-- START Data section --

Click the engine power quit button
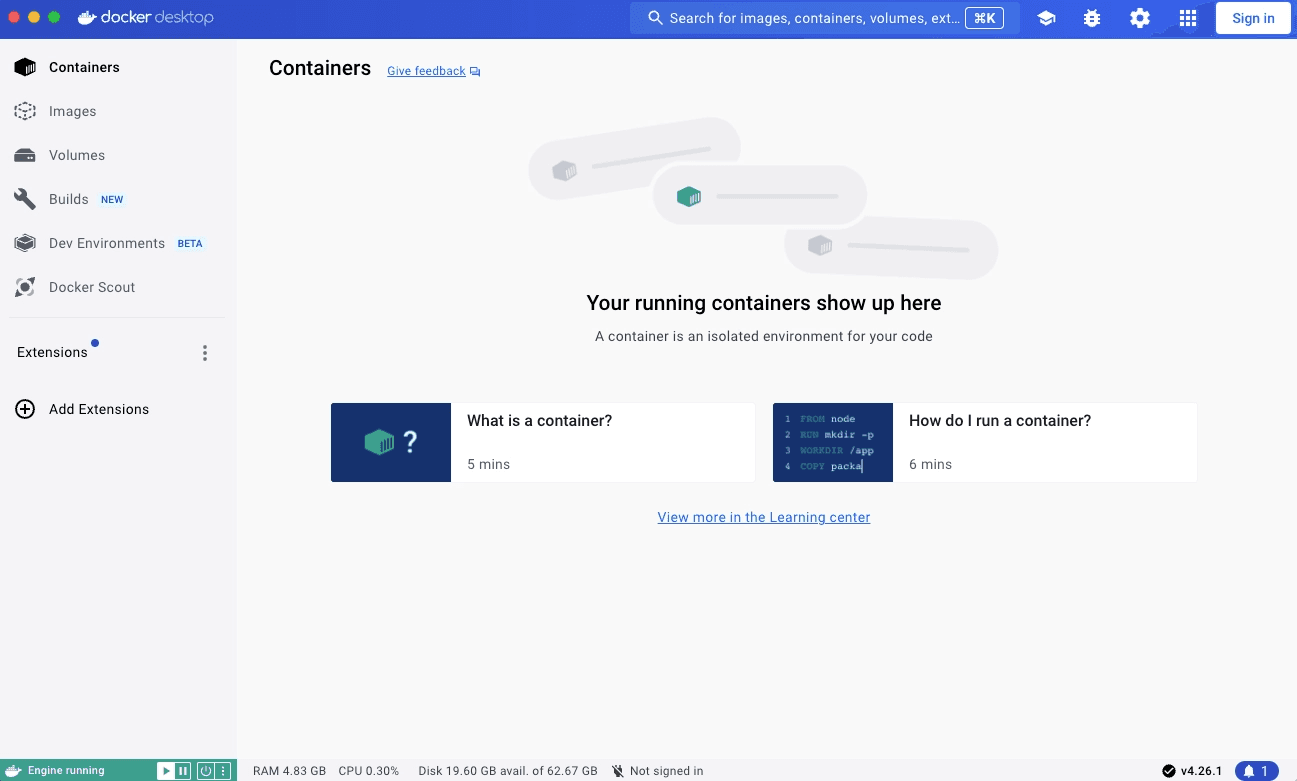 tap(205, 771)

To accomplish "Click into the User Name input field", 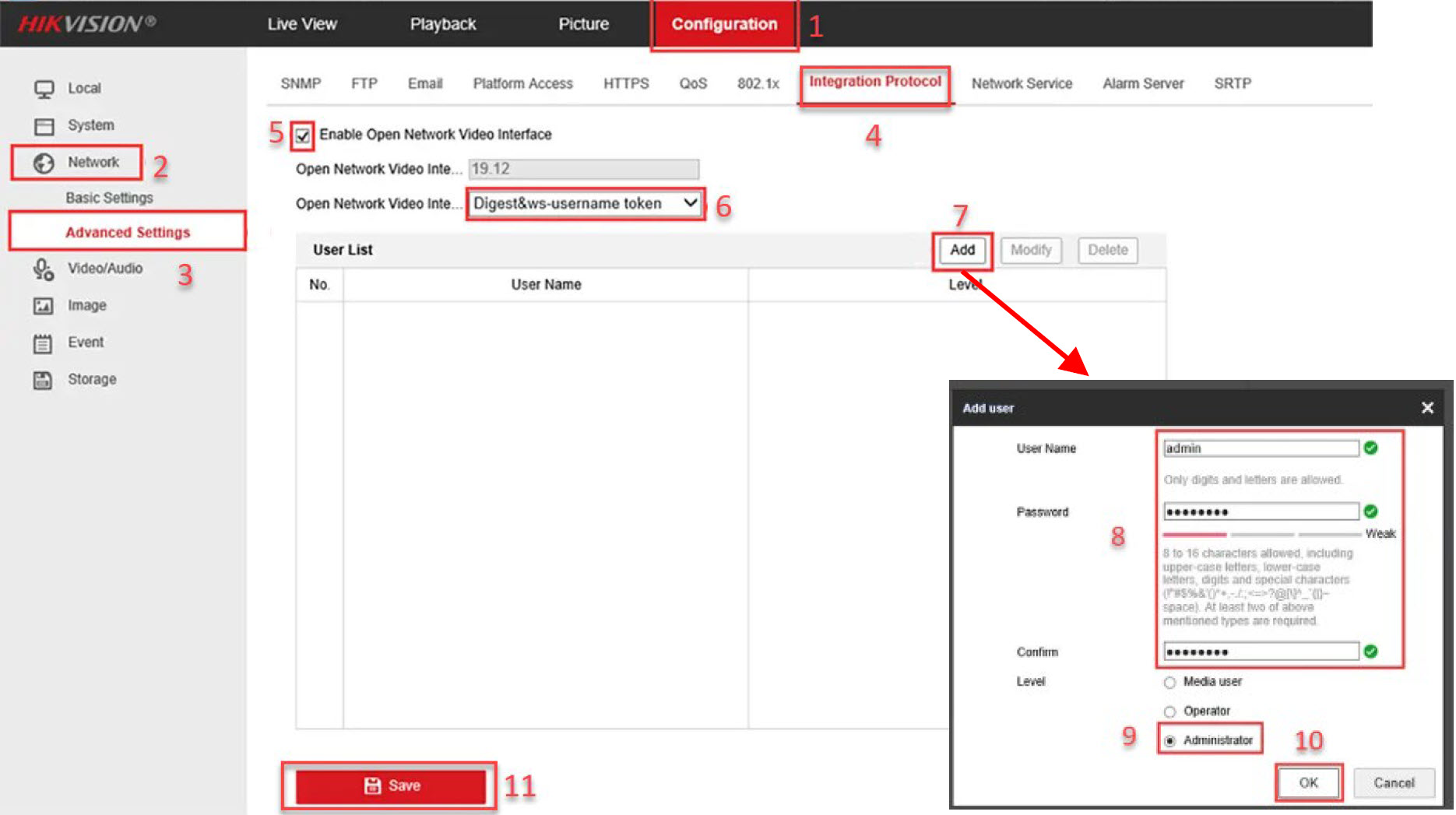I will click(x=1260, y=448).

-- END Data section --
-- START Data section --

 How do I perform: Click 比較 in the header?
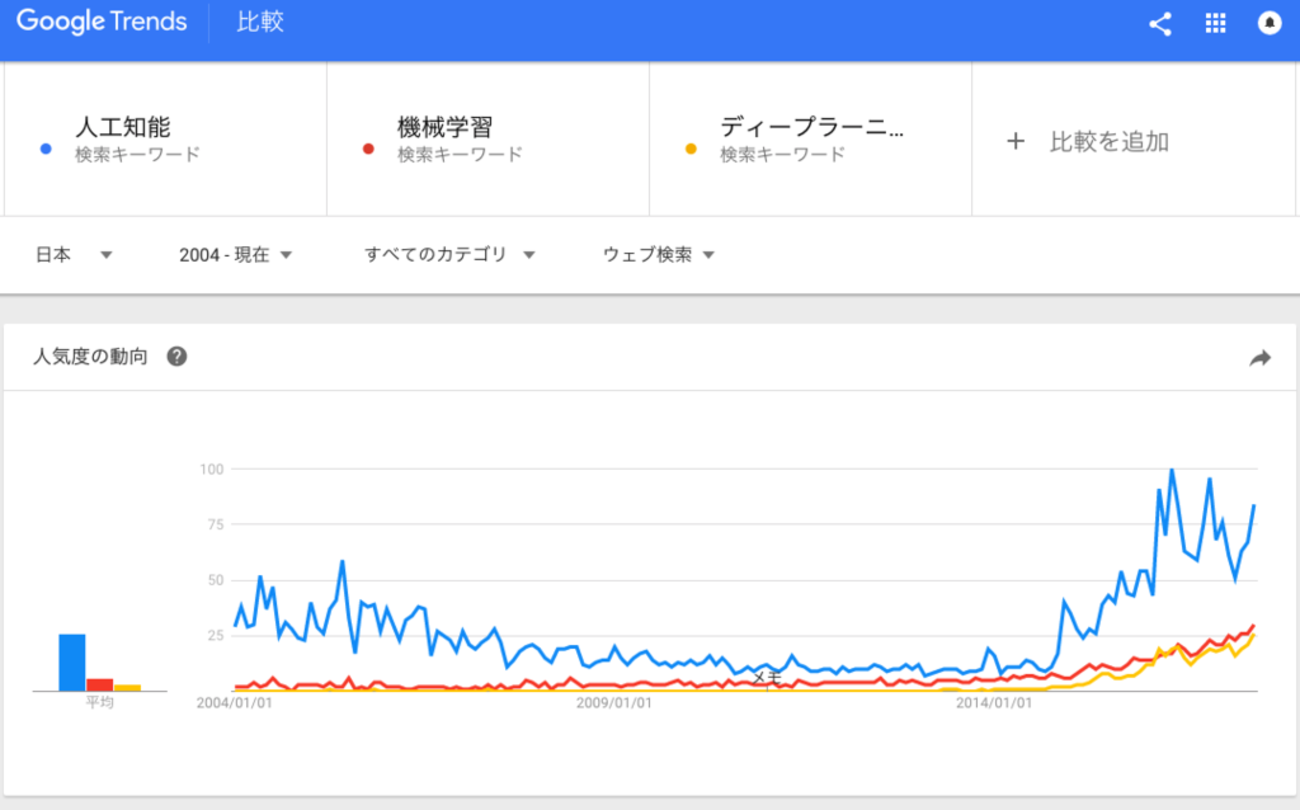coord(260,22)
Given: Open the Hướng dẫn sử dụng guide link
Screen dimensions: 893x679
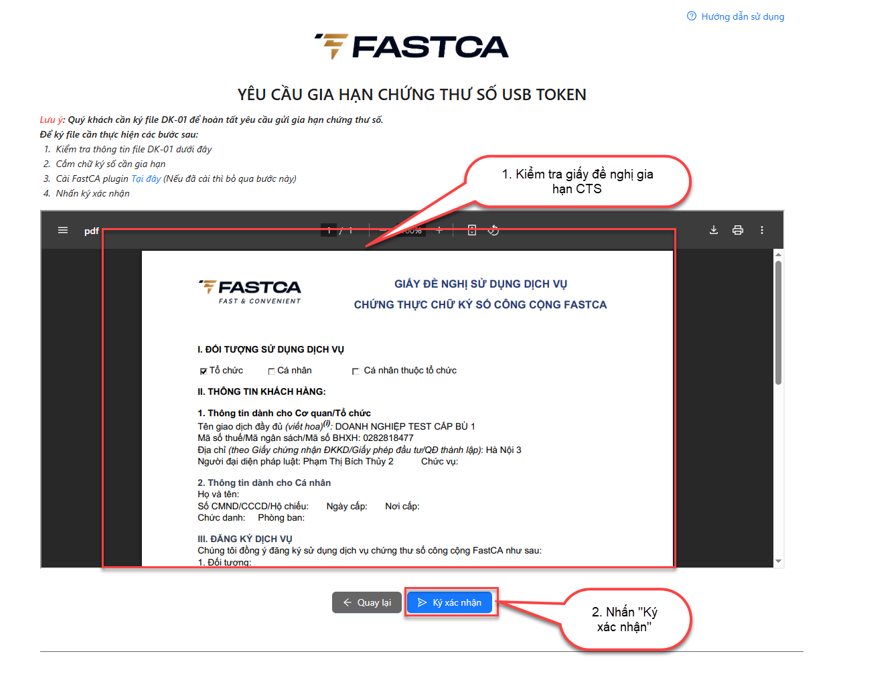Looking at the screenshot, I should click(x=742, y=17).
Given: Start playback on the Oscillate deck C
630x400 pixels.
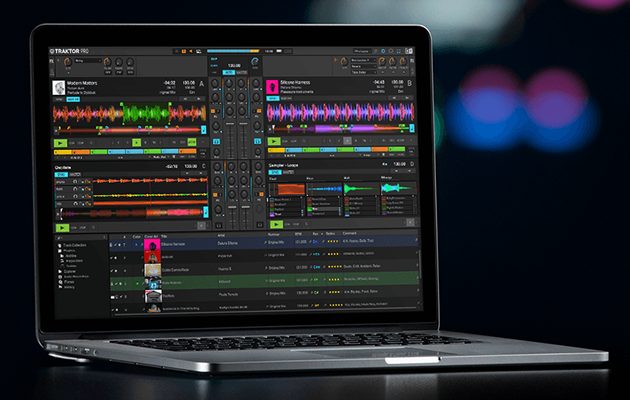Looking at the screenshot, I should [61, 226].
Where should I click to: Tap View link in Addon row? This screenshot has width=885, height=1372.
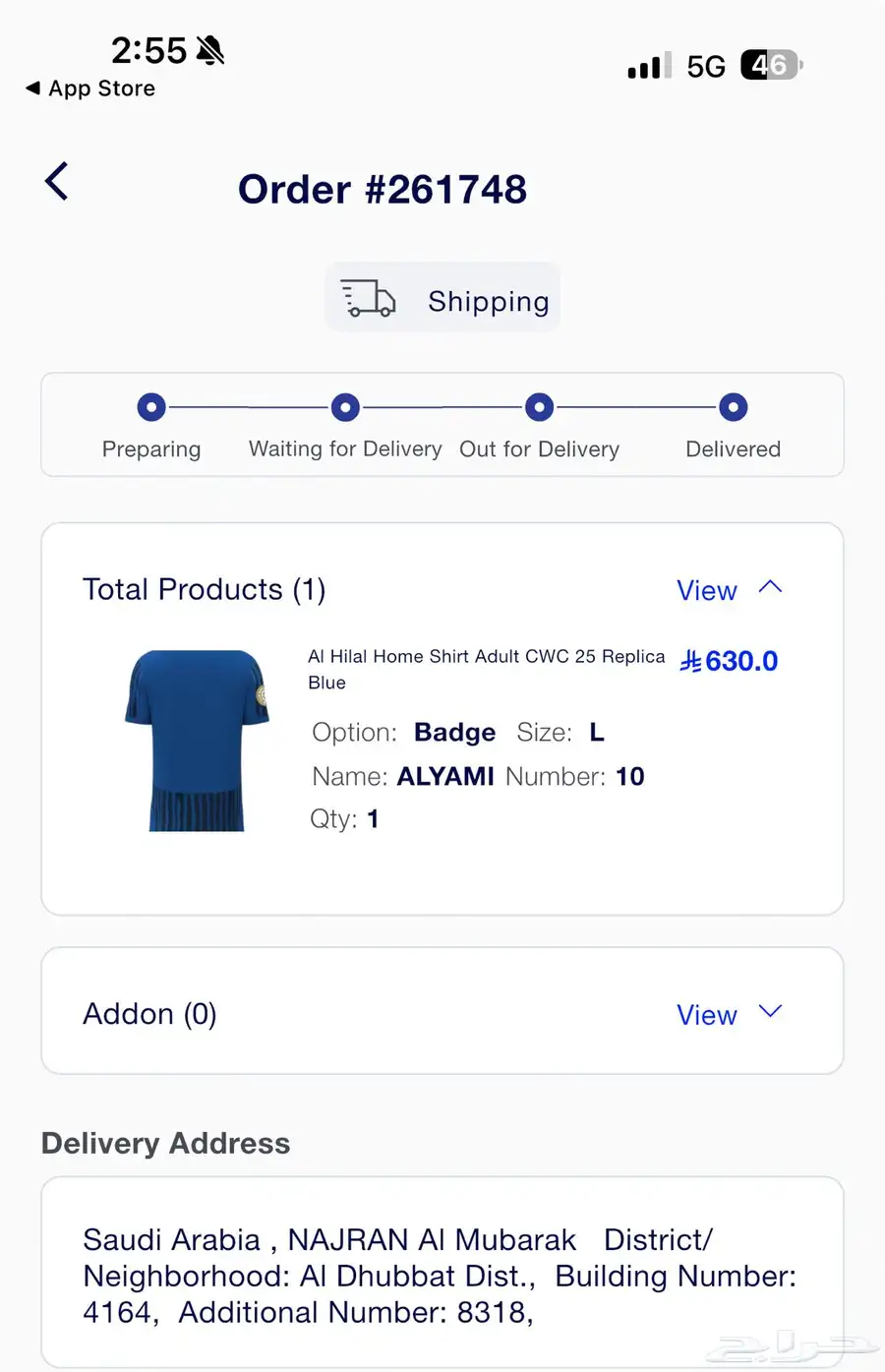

-- END Data section --
-- START Data section --

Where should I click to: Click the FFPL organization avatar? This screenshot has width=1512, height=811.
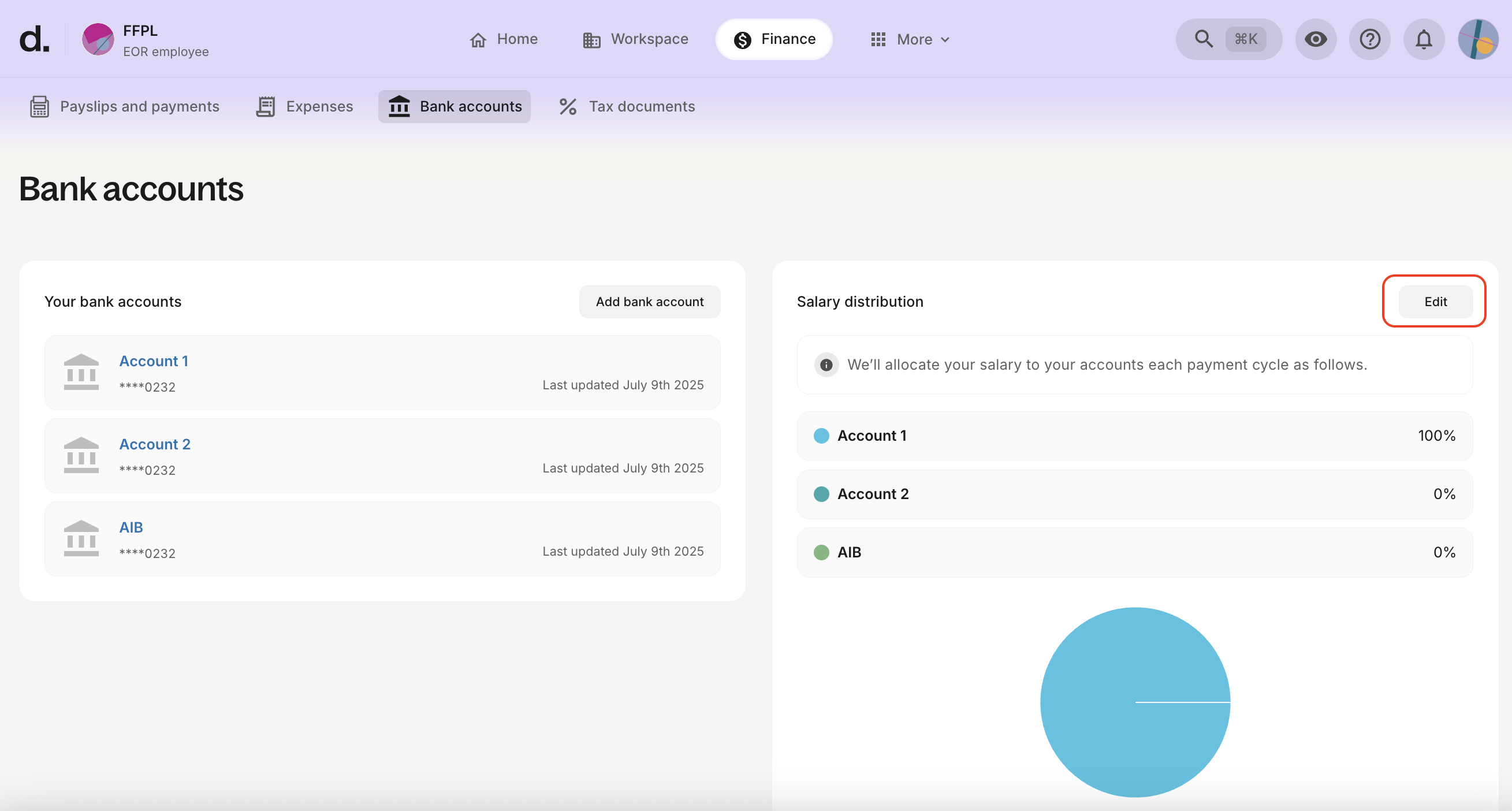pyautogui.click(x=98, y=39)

-- END Data section --

## Task requirements
Rewrite the part of the entries that opens with the line containing "How do I perform: Click 比較 in the header?" and closes with the line containing "Where should I click to: Tap", replacing "Given" with "Task" and changing nothing else. Return only those lines, without the pictures.

## Right answer
 How do I perform: Click 比較 in the header?
coord(260,22)
Task: Open the Hướng dẫn sử dụng guide link
Screen dimensions: 893x679
Looking at the screenshot, I should click(x=742, y=17).
Task: Start playback on the Oscillate deck C
630x400 pixels.
Looking at the screenshot, I should [61, 226].
Where should I click to: Tap View link in Addon row? This screenshot has width=885, height=1372.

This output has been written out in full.